To evaluate the functional and anatomical outcome of intravitreal ranibizumab treatment in eyes with diabetic macular edema (DME) having persistent edema unresponsive to initial therapy with intravitreal bevacizumab.

Setting:

Diabetic macular Edema treated with ranibizumab unresponsive to initial treatment with Bevacizumab in Israel (DERBI) was a retrospective, multi-centre study (n=11).

Methods:

Eyes with persistent DME following at least 4 previous consecutive bevacizumab injections prior to ranibizumab treatment were included. To be enrolled, the last 3 bevacizumab injections had to be provided in 4-6 weeks interval, and at least 12 months of follow up must have been recorded.

Results:

202 eyes were included.

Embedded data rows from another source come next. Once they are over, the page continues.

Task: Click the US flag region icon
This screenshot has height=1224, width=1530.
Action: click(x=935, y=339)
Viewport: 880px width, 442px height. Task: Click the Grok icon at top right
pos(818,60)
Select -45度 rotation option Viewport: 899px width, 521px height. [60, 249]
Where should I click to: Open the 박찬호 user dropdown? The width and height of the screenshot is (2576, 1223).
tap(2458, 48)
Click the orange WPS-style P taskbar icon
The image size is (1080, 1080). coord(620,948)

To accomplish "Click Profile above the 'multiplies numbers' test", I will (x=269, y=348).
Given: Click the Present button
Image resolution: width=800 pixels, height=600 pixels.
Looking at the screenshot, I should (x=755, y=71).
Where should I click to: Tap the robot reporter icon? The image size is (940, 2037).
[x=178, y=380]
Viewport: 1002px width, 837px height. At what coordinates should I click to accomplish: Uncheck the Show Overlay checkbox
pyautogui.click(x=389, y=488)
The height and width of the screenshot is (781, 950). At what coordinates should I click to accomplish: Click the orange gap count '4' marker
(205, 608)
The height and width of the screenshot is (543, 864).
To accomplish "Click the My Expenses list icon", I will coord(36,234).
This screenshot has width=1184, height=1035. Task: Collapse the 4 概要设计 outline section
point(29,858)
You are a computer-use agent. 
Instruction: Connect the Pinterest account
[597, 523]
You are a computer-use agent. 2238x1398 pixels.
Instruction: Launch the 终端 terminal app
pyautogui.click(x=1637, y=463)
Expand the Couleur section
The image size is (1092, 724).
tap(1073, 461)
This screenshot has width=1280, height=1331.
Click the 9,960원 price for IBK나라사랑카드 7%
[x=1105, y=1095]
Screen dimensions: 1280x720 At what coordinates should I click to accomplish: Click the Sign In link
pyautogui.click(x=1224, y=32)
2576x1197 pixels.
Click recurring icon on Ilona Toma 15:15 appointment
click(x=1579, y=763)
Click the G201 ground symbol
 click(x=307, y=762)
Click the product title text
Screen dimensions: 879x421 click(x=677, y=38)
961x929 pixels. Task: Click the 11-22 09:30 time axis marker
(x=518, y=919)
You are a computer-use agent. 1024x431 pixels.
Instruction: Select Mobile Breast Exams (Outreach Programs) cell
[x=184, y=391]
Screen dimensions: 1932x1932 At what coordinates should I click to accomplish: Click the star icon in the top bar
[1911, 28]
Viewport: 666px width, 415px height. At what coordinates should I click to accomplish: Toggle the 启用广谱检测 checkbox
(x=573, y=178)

Patients received a mean (±SD) of 8.8±4.9 bevacizumab injections over 15.7±12 months prior to the switch to ranibizumab. 7±2.7 ranibizumab injections were provided during the 12 months following the switch to ranibizumab. The median central subfield thickness (± interquartile range) according to SD-OCT reduced from 436.0±162.0 micron at baseline to 318.5±113.0 micron at month 12 (p<0.001). The macular thickness reduced in 133 (65.8%) of the eyes by 10% or more, and in 72 of the eyes (35.6%) by 25% or more from the pre-ranibizumab value, respectively. In 15 eyes (7.4%) the macular thickness increased by 10% or more, and in 8 eyes (3.9%) macular thickness increased by 25% or more. Median logMAR visual acuity (± interquartile range) improved from 0.40±0.48 at baseline to 0.38±0.40 at month 12 (p=0.001). There was correlation between the visual acuity prior to the switch and the change in visual acuity following the switch (r=0.344, p<0.001; Spearman correlation). Vision improved by ≥1 ETDRS-line equivalent in 72 eyes (35.6%) and by ≥3 lines in 32 eyes (15.8%); vision decreased by ≥1 line in 37 eyes (18.3%), and by ≥3 lines in 13 eyes (6.4%).

Conclusions:

The DERBI study demonstrated that ranibizumab therapy in eyes with persistent DME despite prior bevacizumab therapy may be associated with both functional and anatomical improvement.